## ABOUT THIS TASK
Without any alteration, retype the records that appear below.

-------- TASK INPUT

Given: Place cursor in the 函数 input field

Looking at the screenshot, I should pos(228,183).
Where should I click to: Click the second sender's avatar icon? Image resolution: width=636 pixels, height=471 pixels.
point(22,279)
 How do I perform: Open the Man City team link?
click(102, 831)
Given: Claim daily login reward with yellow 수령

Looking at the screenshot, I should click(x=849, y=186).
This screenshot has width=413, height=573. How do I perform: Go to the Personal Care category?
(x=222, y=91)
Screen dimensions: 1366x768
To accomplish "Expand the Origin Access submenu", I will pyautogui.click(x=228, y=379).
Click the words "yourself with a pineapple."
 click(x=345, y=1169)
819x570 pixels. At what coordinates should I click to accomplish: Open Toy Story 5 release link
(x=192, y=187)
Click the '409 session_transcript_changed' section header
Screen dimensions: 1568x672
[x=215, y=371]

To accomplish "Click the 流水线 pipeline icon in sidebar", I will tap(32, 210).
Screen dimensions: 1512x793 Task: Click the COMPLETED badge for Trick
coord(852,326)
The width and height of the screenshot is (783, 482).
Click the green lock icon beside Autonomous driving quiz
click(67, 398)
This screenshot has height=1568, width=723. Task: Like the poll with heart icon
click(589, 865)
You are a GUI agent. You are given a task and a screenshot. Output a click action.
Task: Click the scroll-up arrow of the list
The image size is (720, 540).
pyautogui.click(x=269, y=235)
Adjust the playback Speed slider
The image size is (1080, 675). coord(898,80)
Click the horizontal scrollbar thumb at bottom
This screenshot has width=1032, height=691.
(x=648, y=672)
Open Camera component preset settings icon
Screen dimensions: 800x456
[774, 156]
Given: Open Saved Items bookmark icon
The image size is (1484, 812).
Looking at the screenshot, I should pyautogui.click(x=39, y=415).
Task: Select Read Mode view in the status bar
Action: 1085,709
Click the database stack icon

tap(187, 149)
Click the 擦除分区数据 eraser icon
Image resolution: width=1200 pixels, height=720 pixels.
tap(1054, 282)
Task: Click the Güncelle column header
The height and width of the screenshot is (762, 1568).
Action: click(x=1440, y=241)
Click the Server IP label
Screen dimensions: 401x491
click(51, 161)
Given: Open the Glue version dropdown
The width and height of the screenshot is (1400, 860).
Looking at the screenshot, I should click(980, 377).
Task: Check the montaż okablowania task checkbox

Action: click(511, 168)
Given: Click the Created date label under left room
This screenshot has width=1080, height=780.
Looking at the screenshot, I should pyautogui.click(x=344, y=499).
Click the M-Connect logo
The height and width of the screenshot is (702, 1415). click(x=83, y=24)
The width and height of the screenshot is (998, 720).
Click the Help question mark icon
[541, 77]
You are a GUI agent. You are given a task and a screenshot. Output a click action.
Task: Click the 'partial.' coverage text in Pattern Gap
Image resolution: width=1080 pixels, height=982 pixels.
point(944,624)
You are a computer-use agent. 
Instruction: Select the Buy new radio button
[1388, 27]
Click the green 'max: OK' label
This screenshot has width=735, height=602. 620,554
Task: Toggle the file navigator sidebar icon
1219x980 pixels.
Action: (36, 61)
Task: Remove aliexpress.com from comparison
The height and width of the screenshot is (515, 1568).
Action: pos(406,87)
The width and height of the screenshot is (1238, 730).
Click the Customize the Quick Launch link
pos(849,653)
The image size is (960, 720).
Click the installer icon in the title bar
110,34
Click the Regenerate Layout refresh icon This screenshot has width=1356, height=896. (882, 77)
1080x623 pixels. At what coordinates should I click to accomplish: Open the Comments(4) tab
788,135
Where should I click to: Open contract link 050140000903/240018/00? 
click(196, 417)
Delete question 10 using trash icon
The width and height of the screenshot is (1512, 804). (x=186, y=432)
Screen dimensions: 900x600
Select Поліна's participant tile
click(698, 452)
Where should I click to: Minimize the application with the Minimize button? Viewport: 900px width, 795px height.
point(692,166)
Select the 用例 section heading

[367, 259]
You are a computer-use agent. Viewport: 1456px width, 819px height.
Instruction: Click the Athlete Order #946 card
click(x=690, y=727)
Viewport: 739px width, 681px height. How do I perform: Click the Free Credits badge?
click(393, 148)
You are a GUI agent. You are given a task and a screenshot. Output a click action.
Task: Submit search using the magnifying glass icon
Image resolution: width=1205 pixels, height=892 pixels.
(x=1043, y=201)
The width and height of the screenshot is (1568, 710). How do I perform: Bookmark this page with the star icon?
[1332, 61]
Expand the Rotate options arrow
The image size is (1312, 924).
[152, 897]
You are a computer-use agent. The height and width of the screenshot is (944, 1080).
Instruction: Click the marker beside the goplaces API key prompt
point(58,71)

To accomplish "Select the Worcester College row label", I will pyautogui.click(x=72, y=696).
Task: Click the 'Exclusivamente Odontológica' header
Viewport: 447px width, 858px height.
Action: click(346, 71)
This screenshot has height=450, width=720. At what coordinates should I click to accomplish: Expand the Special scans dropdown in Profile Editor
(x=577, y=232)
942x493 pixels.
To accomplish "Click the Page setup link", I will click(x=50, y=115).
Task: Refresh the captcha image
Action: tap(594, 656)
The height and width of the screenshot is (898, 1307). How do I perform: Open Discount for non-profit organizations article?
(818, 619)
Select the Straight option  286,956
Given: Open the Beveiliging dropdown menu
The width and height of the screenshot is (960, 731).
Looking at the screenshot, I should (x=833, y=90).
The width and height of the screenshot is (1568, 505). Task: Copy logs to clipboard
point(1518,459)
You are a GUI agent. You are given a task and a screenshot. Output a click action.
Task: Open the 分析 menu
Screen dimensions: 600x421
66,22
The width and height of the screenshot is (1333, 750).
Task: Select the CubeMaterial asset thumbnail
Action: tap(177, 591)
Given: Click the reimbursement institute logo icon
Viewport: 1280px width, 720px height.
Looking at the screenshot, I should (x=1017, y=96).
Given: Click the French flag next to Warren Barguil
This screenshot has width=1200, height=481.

----------------

## SOLVED PROBLEM
Given: Place cursor in the 函数 input field

Looking at the screenshot, I should pos(228,183).
Where should I click to: Click the second sender's avatar icon? Image resolution: width=636 pixels, height=471 pixels.
point(22,279)
 How do I perform: Open the Man City team link?
click(102, 831)
Given: Claim daily login reward with yellow 수령

Looking at the screenshot, I should click(x=849, y=186).
This screenshot has width=413, height=573. How do I perform: Go to the Personal Care category?
(x=222, y=91)
Screen dimensions: 1366x768
To accomplish "Expand the Origin Access submenu", I will pyautogui.click(x=228, y=379).
Click the words "yourself with a pineapple."
 click(x=345, y=1169)
819x570 pixels. At what coordinates should I click to accomplish: Open Toy Story 5 release link
(x=192, y=187)
Click the '409 session_transcript_changed' section header
Screen dimensions: 1568x672
[x=215, y=371]

To accomplish "Click the 流水线 pipeline icon in sidebar", I will tap(32, 210).
Screen dimensions: 1512x793 Task: Click the COMPLETED badge for Trick
coord(852,326)
The width and height of the screenshot is (783, 482).
Click the green lock icon beside Autonomous driving quiz
click(67, 398)
This screenshot has height=1568, width=723. Task: Like the poll with heart icon
click(589, 865)
You are a GUI agent. You are given a task and a screenshot. Output a click action.
Task: Click the scroll-up arrow of the list
The image size is (720, 540).
pyautogui.click(x=269, y=235)
Adjust the playback Speed slider
The image size is (1080, 675). coord(898,80)
Click the horizontal scrollbar thumb at bottom
This screenshot has width=1032, height=691.
(x=648, y=672)
Open Camera component preset settings icon
Screen dimensions: 800x456
[774, 156]
Given: Open Saved Items bookmark icon
The image size is (1484, 812).
Looking at the screenshot, I should pyautogui.click(x=39, y=415).
Task: Select Read Mode view in the status bar
Action: 1085,709
Click the database stack icon

tap(187, 149)
Click the 擦除分区数据 eraser icon
Image resolution: width=1200 pixels, height=720 pixels.
tap(1054, 282)
Task: Click the Güncelle column header
The height and width of the screenshot is (762, 1568).
Action: click(x=1440, y=241)
Click the Server IP label
Screen dimensions: 401x491
click(51, 161)
Given: Open the Glue version dropdown
The width and height of the screenshot is (1400, 860).
Looking at the screenshot, I should click(980, 377).
Task: Check the montaż okablowania task checkbox

Action: click(511, 168)
Given: Click the Created date label under left room
This screenshot has width=1080, height=780.
Looking at the screenshot, I should pyautogui.click(x=344, y=499).
Click the M-Connect logo
The height and width of the screenshot is (702, 1415). click(x=83, y=24)
The width and height of the screenshot is (998, 720).
Click the Help question mark icon
[541, 77]
You are a GUI agent. You are given a task and a screenshot. Output a click action.
Task: Click the 'partial.' coverage text in Pattern Gap
Image resolution: width=1080 pixels, height=982 pixels.
point(944,624)
You are a computer-use agent. 
Instruction: Select the Buy new radio button
[1388, 27]
Click the green 'max: OK' label
This screenshot has width=735, height=602. 620,554
Task: Toggle the file navigator sidebar icon
1219x980 pixels.
Action: (36, 61)
Task: Remove aliexpress.com from comparison
The height and width of the screenshot is (515, 1568).
Action: pos(406,87)
The width and height of the screenshot is (1238, 730).
Click the Customize the Quick Launch link
pos(849,653)
The image size is (960, 720).
Click the installer icon in the title bar
110,34
Click the Regenerate Layout refresh icon This screenshot has width=1356, height=896. (882, 77)
1080x623 pixels. At what coordinates should I click to accomplish: Open the Comments(4) tab
788,135
Where should I click to: Open contract link 050140000903/240018/00? 
click(196, 417)
Delete question 10 using trash icon
The width and height of the screenshot is (1512, 804). (x=186, y=432)
Screen dimensions: 900x600
Select Поліна's participant tile
click(698, 452)
Where should I click to: Minimize the application with the Minimize button? Viewport: 900px width, 795px height.
point(692,166)
Select the 用例 section heading

[367, 259]
You are a computer-use agent. Viewport: 1456px width, 819px height.
Instruction: Click the Athlete Order #946 card
click(x=690, y=727)
Viewport: 739px width, 681px height. How do I perform: Click the Free Credits badge?
click(393, 148)
You are a GUI agent. You are given a task and a screenshot. Output a click action.
Task: Submit search using the magnifying glass icon
Image resolution: width=1205 pixels, height=892 pixels.
(x=1043, y=201)
The width and height of the screenshot is (1568, 710). How do I perform: Bookmark this page with the star icon?
[1332, 61]
Expand the Rotate options arrow
The image size is (1312, 924).
[152, 897]
You are a computer-use agent. The height and width of the screenshot is (944, 1080).
Instruction: Click the marker beside the goplaces API key prompt
point(58,71)

To accomplish "Select the Worcester College row label", I will pyautogui.click(x=72, y=696).
Task: Click the 'Exclusivamente Odontológica' header
Viewport: 447px width, 858px height.
Action: click(346, 71)
This screenshot has height=450, width=720. At what coordinates should I click to accomplish: Expand the Special scans dropdown in Profile Editor
(x=577, y=232)
942x493 pixels.
To accomplish "Click the Page setup link", I will click(x=50, y=115).
Task: Refresh the captcha image
Action: tap(594, 656)
The height and width of the screenshot is (898, 1307). How do I perform: Open Discount for non-profit organizations article?
(818, 619)
Select the Straight option  286,956
Given: Open the Beveiliging dropdown menu
The width and height of the screenshot is (960, 731).
Looking at the screenshot, I should (x=833, y=90).
The width and height of the screenshot is (1568, 505). Task: Copy logs to clipboard
point(1518,459)
You are a GUI agent. You are given a task and a screenshot. Output a click action.
Task: Open the 分析 menu
Screen dimensions: 600x421
66,22
The width and height of the screenshot is (1333, 750).
Task: Select the CubeMaterial asset thumbnail
Action: tap(177, 591)
Given: Click the reimbursement institute logo icon
Viewport: 1280px width, 720px height.
Looking at the screenshot, I should (x=1017, y=96).
Given: Click the French flag next to Warren Barguil
This screenshot has width=1200, height=481.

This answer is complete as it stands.